For a century, the public face of federal law enforcement has been the Federal Bureau of Investigation. More recently, however, midnight swat-style raids are increasingly likely to come from other federal police forces working for a startling array of lesser-known federal agencies. The list of administrative agencies that now have their own military-style units includes: the National Park Service, the Postal Inspection Service, the Department of Health and Human Services, the Department of Agriculture, the Department of Labor, the Department of Veterans Affairs, the Bureau of Land Management, the Environmental Protection Agency and the Fish and Wildlife Service.

In October 2013, armed agents from the Environmental Protection Agency (epa) showed up in a small Alaskan town to conduct “paperwork” inspections on a small mining operation. The president of the Fortymile Mining Association said that mine operators are accustomed to routine inspections from federal monitors but are frightened by epa agents carrying M-16s and assault shotguns. The epa later released a statement saying that the inspections were not raids but simply part of an “ongoing investigation” into potential violations of the Clean Water Act.

In April 2010, the Food and Drug Administration sent a paramilitary unit to arrest Dan Allgyer of Rainbow Acres Farm for illegally shipping unpasteurized milk to customers across state lines. Can you imagine what George Washington would have thought of machine-gun-toting swat agents arresting an Amish farmer for selling unpasteurized milk? Federal officers have made similar crackdowns on other milk sellers, as well as people selling cheese and elderberry juice.

Increasingly, administrative agencies in the executive branch are setting themselves up as a government unto themselves. Unelected bureaucrats are making law via administrative regulations, trying violations of that law via their own adjudicatory proceedings, and making arrests with their own paramilitary police forces!

Between 2006 and 2016, regulatory administrative agencies have spent over $71 million on items like body armor, riot helmets, cannon launchers and firearms. This figure doesn’t include the $330 million spent on such equipment by traditional federal law enforcement agencies like the fbi, Secret Service and Drug Enforcement Administration.

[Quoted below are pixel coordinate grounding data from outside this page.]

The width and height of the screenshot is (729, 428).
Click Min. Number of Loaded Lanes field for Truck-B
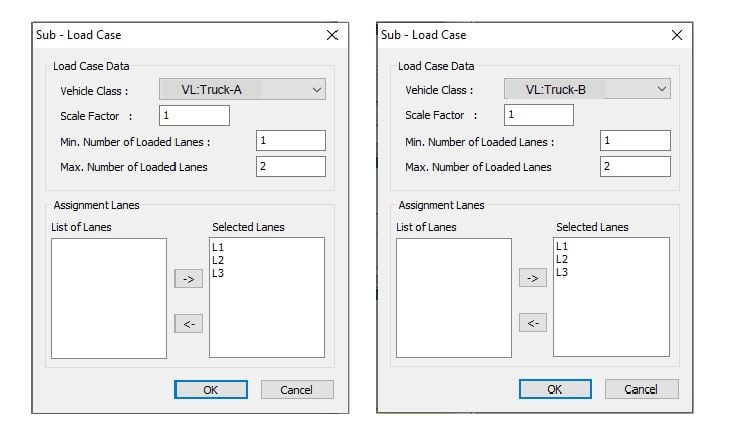(635, 141)
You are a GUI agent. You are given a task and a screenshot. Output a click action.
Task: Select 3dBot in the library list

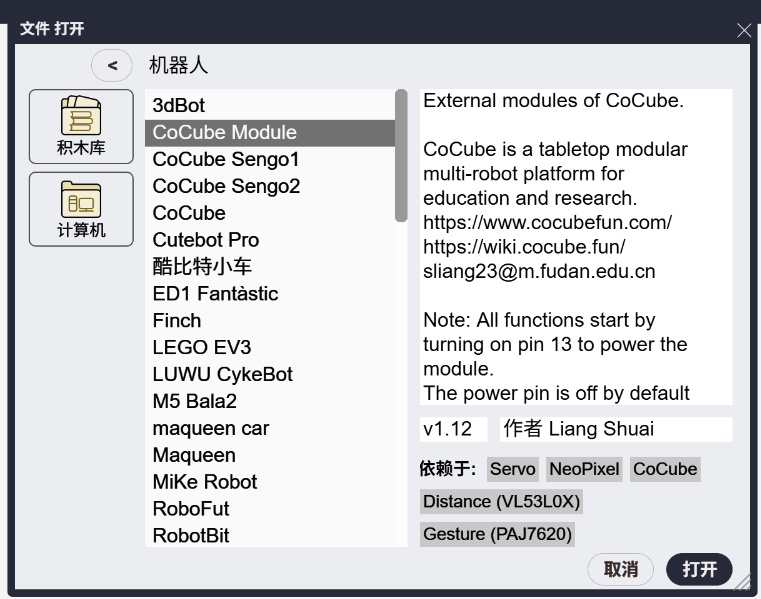[x=179, y=105]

This militarization of the administrative state has been decades in the making, but it has drastically accelerated under the Obama administration. While the epa was spending about $10,000 per year on body armor during the final years of the George W. Bush presidency, it has spent $200,000 on body armor so far under President Obama.

With over 2 million bureaucrats in the administrative state and some 120,000 federal law-enforcement officers, any U.S. president who wants to use executive action as a means to circumvent the checks and balances of our constitutional system certainly has the means to do so.